Experimental electron densities of neutral and zwitterionic forms of the drug piroxicam

The electron and electrostatic properties of piroxicam (PX) were derived from high resolution X-ray diffraction experiments carried out at 100 K. Two forms of the piroxicam molecule have been investigated in their crystalline states. One molecule is neutral (nPX) in form I (monoclinic) of piroxicam, while the second, found in the hydrated pseudopolymorph (triclinic), is zwitterionic (zPX). In the zPX crystal, the asymmetric unit is formed by two PX molecules with different conformations. The experimental electron density was refined using the Hansen-Coppens multipole model. The electron densities were carefully analyzed using the atoms in molecules approach of Richard Bader. Integrated atomic charges compare well for the nPX and zPX molecules. The negative electrostatic potential is found to be more extended for the zPX molecules than the nPX one, probably due to the presence of the water molecules connected via hydrogen bonds. The electrostatic potential values on the molecular surface (isodensity of 0.007 e angstrom(-3)) were statistically analyzed in order to reveal local polarity, variances of the positive and negative regions, charge separation etc. In the nPX crystal, the molecular dipole is found to be equal to 9.12 D with a local dipole of 9.28 D for the SO2CN fragment.

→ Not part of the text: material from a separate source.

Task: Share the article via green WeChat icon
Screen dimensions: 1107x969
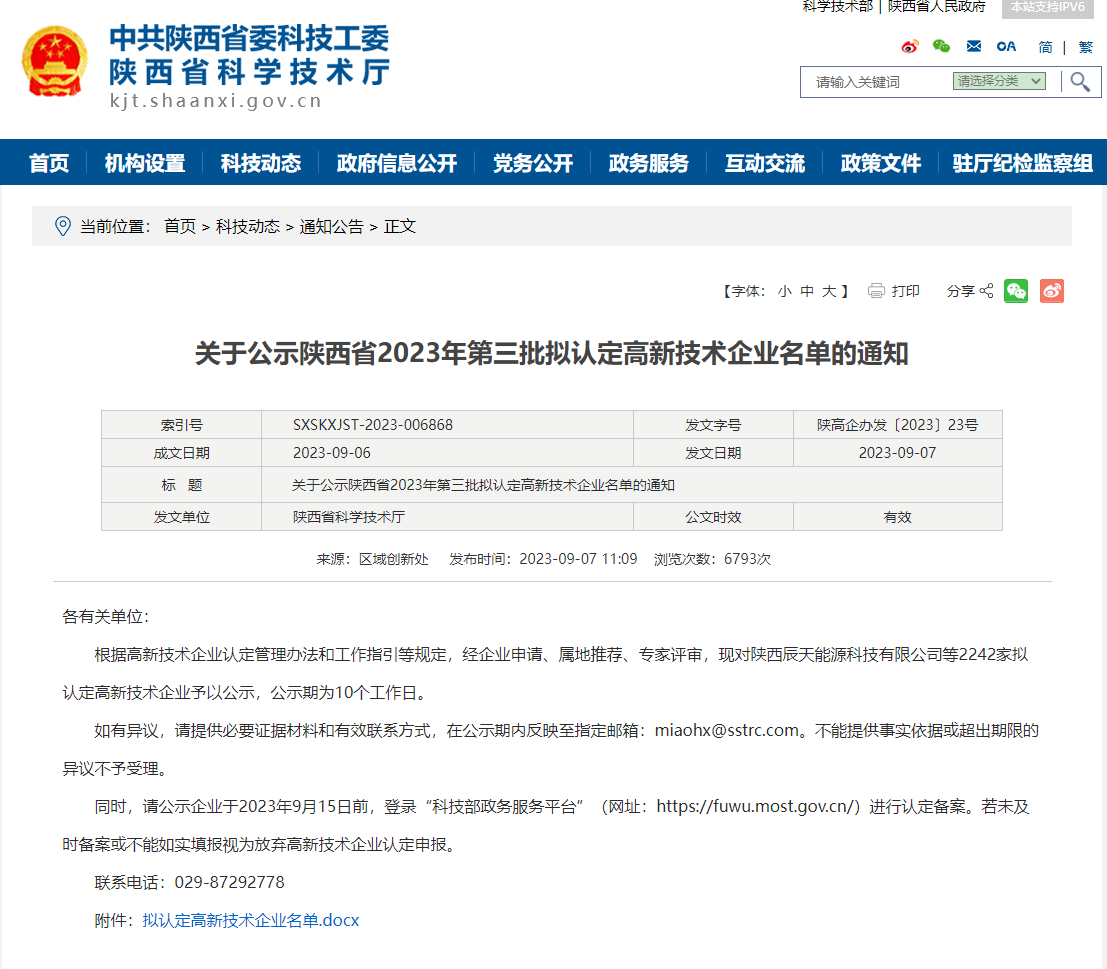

The two molecules in the asymmetric unit of the zPX crystal display dipole moment magnitudes equal to 6.83 D and 22.69 D, respectively; the corresponding SO2CN sulfonyl cyanide fragment dipoles are 10.88 D and 13.64 D. Comparisons were made for the same fragment in the sulfathiazole molecule. Hence, we have also studied the polymorphs III and IV of the sulfathiazole; the asymmetric unit for polymorph III contains two molecules. The resulting SO2CN dipole moment values are 11.19 D and 11.18 D found for the two molecules in polymorph III and 12.34 D for polymorph IV of the sulfathiazole. The intermolecular electrostatic interaction and the empirical packing energies are estimated to characterize the crystal packing of the two forms of piroxicam.